§ **ЗАДАНИЯ ДЛЯ ВЫПОЛНЕНИЯ**:
- a) Изложите текст для изучения в трех предложениях.
- b) Объясните в одном-двух предложениях, почему, по словам Фауста в тексте для изучения, людям кажется, что великий мыслитель переменил свою теорию.
- c) Выпишите из текста для изучения отрывок без изменений, начиная словами «Одоевский незадолго до» и заканчивая словами «переводе почему-то опущены.)».

§ **ТЕКСТ ДЛЯ ИЗУЧЕНИЯ**:
__________
Фауст. Знаю! Знаю! Есть люди, для которых всякая неудача есть истинное наслаждение; они радуются опечатке в роскошном издании, фальшивой ноте у отличного музыканта; грамматической ошибке у искусного писателя; когда неудачи нет, они, по доброте сердца, ее предполагают, — все-таки слаще. Успокойтесь, господа, великий мыслитель нашего века не переменил своей теории. Вас обманывают слова… Мыслитель избирает лучшее слово для той же мысли, силится приковать слово к значению мысли нитями других слов — а вы, господа, думаете, что он переменил и самую мысль! Оптический обман! Оптический обман!… Я даю слово доказать это убеждение, как скоро явятся в свет новые лекции Шеллинга».

Одоевский незадолго до завершения «Русских ночей» побывал в Берлине, слушал Шеллинга и встречался с ним.[18] Они говорили и о России. Шеллинг сказал: «Чудное дело ваша Россия, нельзя определить, на что она назначена и куда идет она, но к чему-то важному назначена». (Мельгунову Шеллинг тоже объяснялся в любви к России; «Шеллинг любит Россию и русских», «Шеллинг любит Москву как представительницу России» — эти фразы из рассказа Мельгунова, напечатанного в 1839 году в «Отечественных записках» и в том же году опубликованного в Германии, в немецком переводе почему-то опущены.)

Откуда такая любовь к стране, в которой он ни разу не был? Чтобы ответить на этот вопрос, поставим другой, с первым как бы несвязанный. Что такое философия?
__________
§ **ИСХОДНЫЕ ДАННЫЕ**:

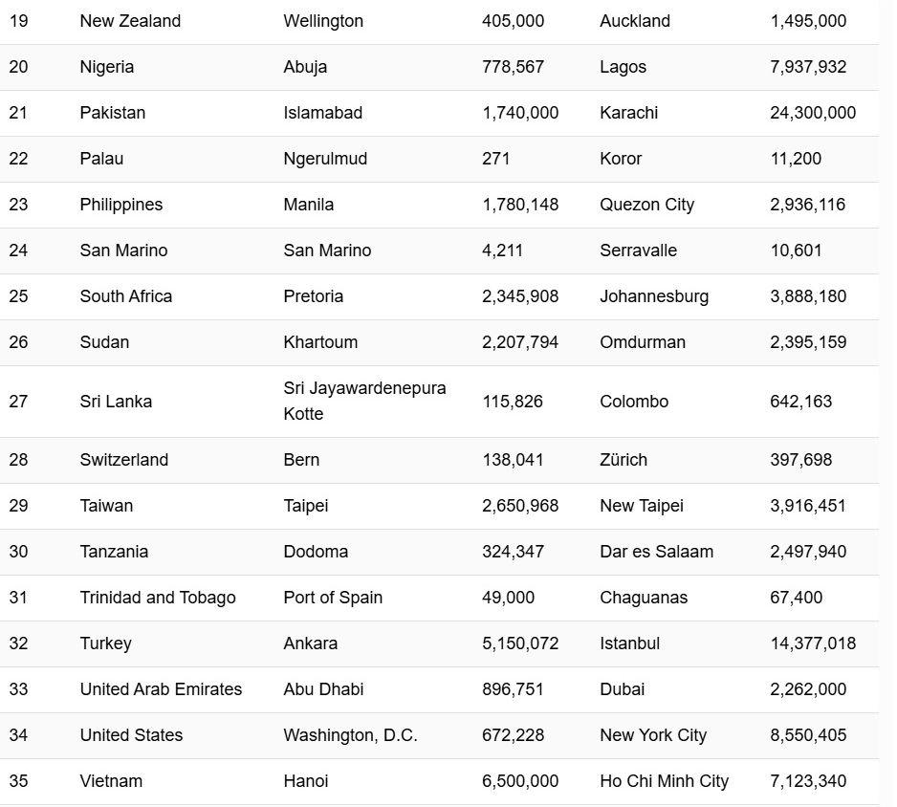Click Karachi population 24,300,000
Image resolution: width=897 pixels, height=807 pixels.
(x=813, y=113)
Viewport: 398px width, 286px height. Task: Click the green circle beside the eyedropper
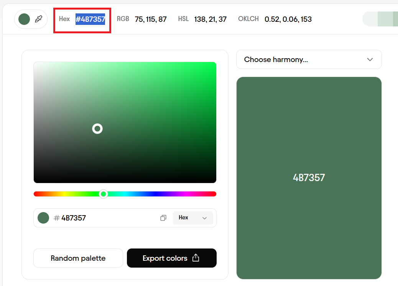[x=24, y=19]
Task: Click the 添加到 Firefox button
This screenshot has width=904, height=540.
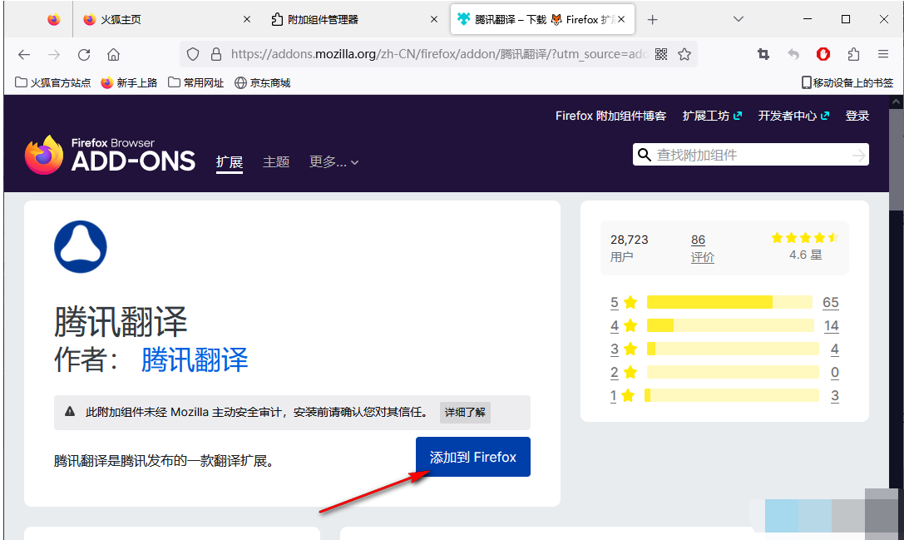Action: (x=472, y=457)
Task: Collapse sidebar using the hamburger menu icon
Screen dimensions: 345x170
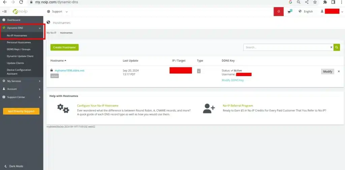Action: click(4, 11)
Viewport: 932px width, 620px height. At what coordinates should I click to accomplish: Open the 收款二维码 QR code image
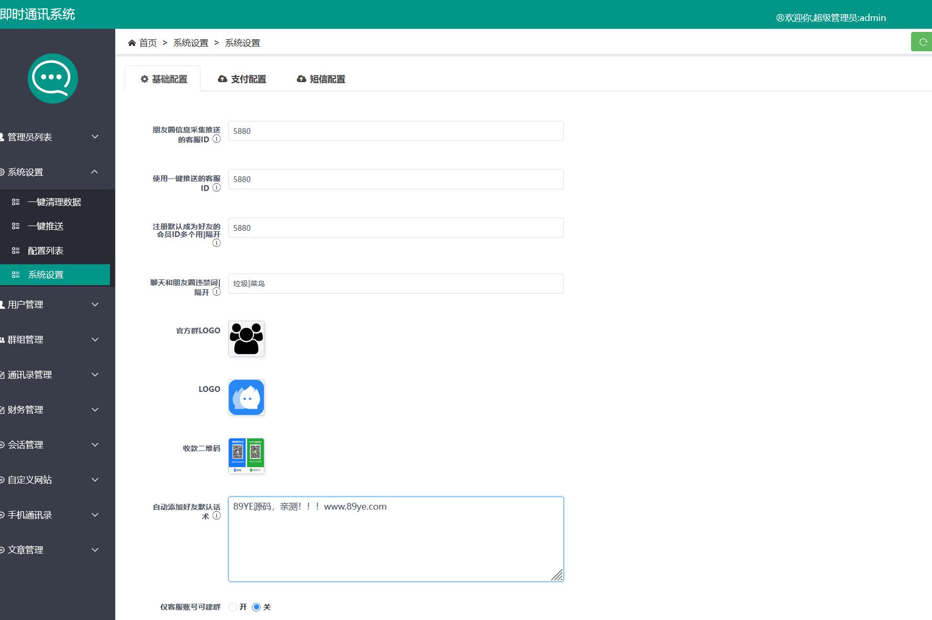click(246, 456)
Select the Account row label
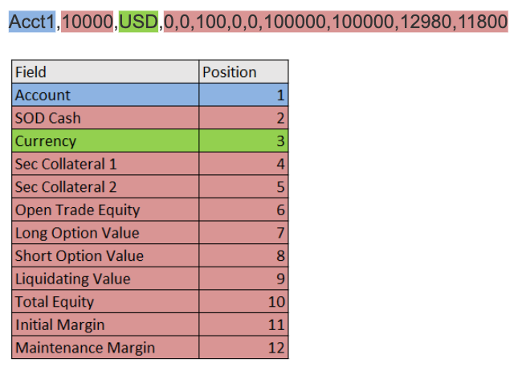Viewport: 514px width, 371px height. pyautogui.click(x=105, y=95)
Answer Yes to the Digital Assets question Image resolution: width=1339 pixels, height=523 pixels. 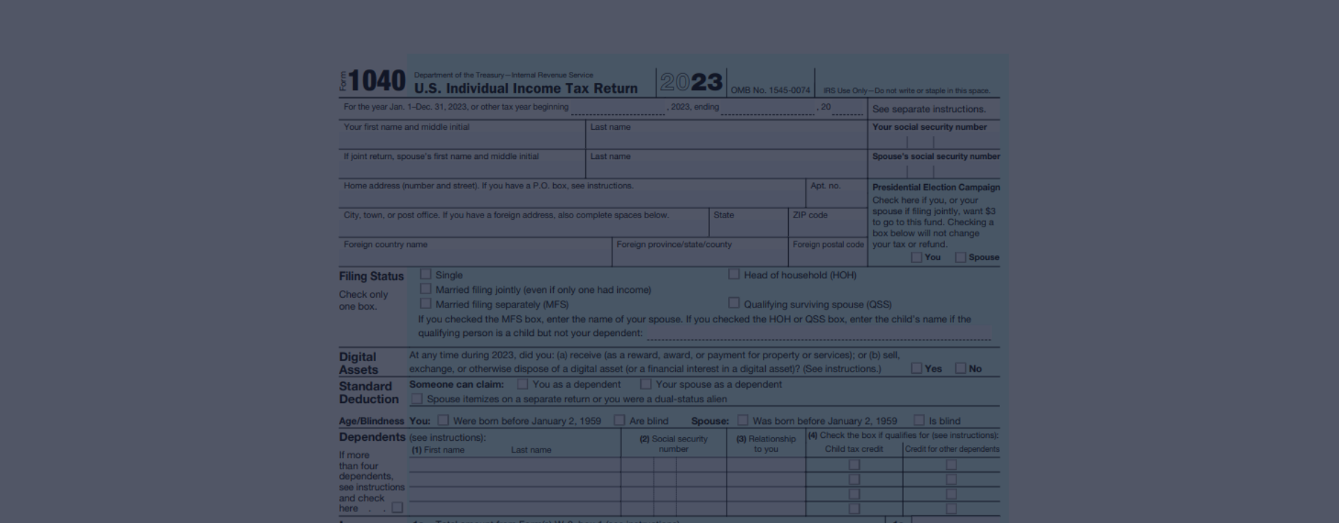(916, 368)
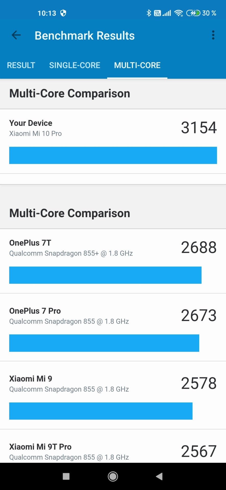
__________
§ **ОТВЕТЫ**:
- a) Фауст говорит, что есть люди, которым всякая неудача доставляет наслаждение, и уверяет, что великий мыслитель века не переменил своей теории: он лишь выбирает лучшее слово для той же мысли. Одоевский незадолго до завершения «Русских ночей» побывал в Берлине, слушал Шеллинга и встречался с ним, и Шеллинг сказал, что Россия к чему-то важному назначена. Текст спрашивает, откуда у Шеллинга любовь к стране, в которой он ни разу не был, и для ответа ставит вопрос, что такое философия.

- b) Их обманывают слова: мыслитель избирает лучшее слово для той же мысли и старается приковать слово к значению мысли нитями других слов, а они думают, что он переменил саму мысль. Фауст называет это оптическим обманом.

- c)
Одоевский незадолго до завершения «Русских ночей» побывал в Берлине, слушал Шеллинга и встречался с ним.[18] Они говорили и о России. Шеллинг сказал: «Чудное дело ваша Россия, нельзя определить, на что она назначена и куда идет она, но к чему-то важному назначена». (Мельгунову Шеллинг тоже объяснялся в любви к России; «Шеллинг любит Россию и русских», «Шеллинг любит Москву как представительницу России» — эти фразы из рассказа Мельгунова, напечатанного в 1839 году в «Отечественных записках» и в том же году опубликованного в Германии, в немецком переводе почему-то опущены.)